Geamuseerd keek Conny om.
“O, dat?! Die kist gebruiken we voor “Nu of Nooit”, een show waarbij de muziek symbolisch ten grave wordt gedragen. We hadden even geen handiger plek om de kist te stallen.”
“Ach so.”
Ietwat verward fietste ik terug naar het museum. Dat scheetkussen van mij is eigenlijk niet eens zo heel absurd.



vrijdag 1 juni 2012

Sexy zeebenen


Onschuldig plaatje, toch? Ik heb 'm vorige week geschoten. We zien een tweedejaars PABO-studente aan boord van de Buffel die tijdens de Terug-In-De-Tijd-Reis een matroos speelt. Ze was niet de enige. Ruim 100 studenten hadden zich voor dit project in maritieme kledij gestoken om drie dagen lang, op gepaste wijze, 900 schoolkinderen te entertainen.
Vorig jaar was de eerste aflevering van de Terug-In-De-Tijd-Reis een groot succes. De studenten deden het fantastisch, maar toch waren we niet streng genoeg geweest. Vonden we. De kleding kon beter, authentieker, historischer. En dus mocht een aspirant-Viking van ons geen helm met hoorns dragen (een onpraktische modegril die aan de Noormannen voorbij is gegaan) en moesten studenten zich op de Buffel in 19de-eeuwse matrozenkleding hullen.
Inmiddels vraag ik af of we wel streng genoeg zijn geweest.
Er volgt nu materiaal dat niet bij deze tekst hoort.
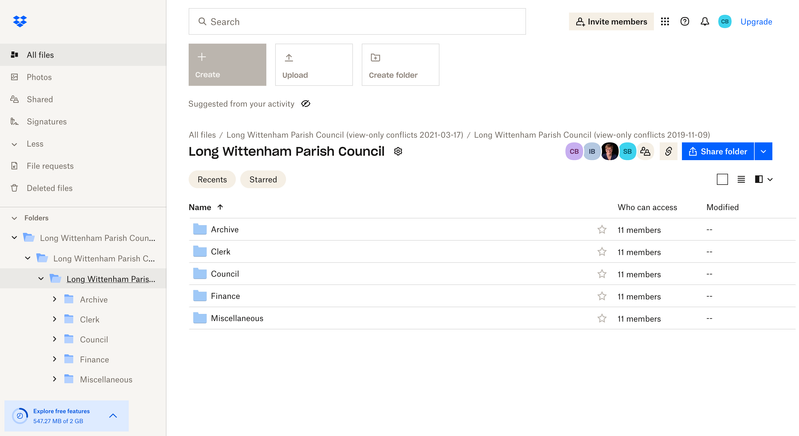The image size is (799, 436).
Task: Switch to list view layout
Action: click(x=741, y=180)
Niet dat de Terug-In-De-Tijd-Reis dit jaar geen succes was. In tegendeel, de kinderen hebben weer genoten en de samenwerking met de PABO was voorbeeldig, maar enkele studenten liepen er toch weer bij alsof het een historische casual friday betrof. De matroos op de foto vond ik echter tamelijk overtuigend. OK, een vrouwelijk bemanningslid aan boord van de Buffel was in de 19de eeuw absoluut ondenkbaar (het schip zou onmiddellijk vergaan) en het matrozenpakje is misschien wat frivool, maar verder niets op aan te merken. Toch?
Dacht ik ook.
Tot ik wat langer bleef kijken. De historische act van deze studente bestond uit twee gedeeltes. Eerst vertelde ze, samen met een collega-matroos, over het karige eten aan boord van de Buffel. Bij het tweede gedeelte mochten de kinderen ook echt proeven.
“Willen jullie weten wat wij hier te eten krijgen?”
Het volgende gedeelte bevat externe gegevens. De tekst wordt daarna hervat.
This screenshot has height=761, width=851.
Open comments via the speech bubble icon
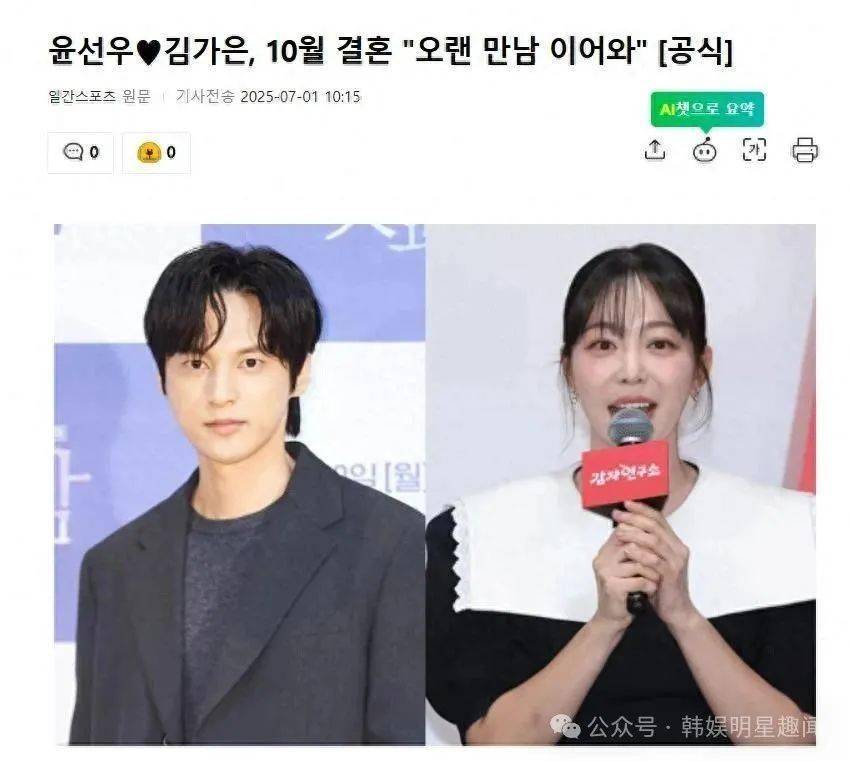point(73,152)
“Jaahaaaaaa!”, riepen de kinderen dapper.
“En durven jullie dat te proeven?”
“Jaahaaaaaa!”, riepen ze argeloos.
Vervolgens ging de matroos van tafel om de kids naar de naburige proeverij te loodsen. Terwijl ze opstond, werd de rest van haar kleding zichtbaar. Vooral haar broek viel op. Die was stemmig wit, dat wel, maar ook tamelijk kort; nog net geen hot pants... Sterker nog, nadere beschouwing leerde dat deze “marineman” zich sierlijk voortbewoog op een stel lange zeebenen, gestoken in rode, hooggehakte pumps. Meer als een verleidelijke Sirene, dan als ruwe zeebonk. Menig 19de-eeuws bemanningslid zou alleen al bij de heupwiegende aanblik acuut een hartverzakking krijgen.
Ergo, de bovenkleding was dik in orde, alles onder de gordel kon niet door de beugel.
Volgend jaar toch nog iets strenger optreden, dacht ik halfhartig. Maar ach, het was de laatste dag van het project en buiten was het warm. Voor deze ene keer zag ik het door de vingers.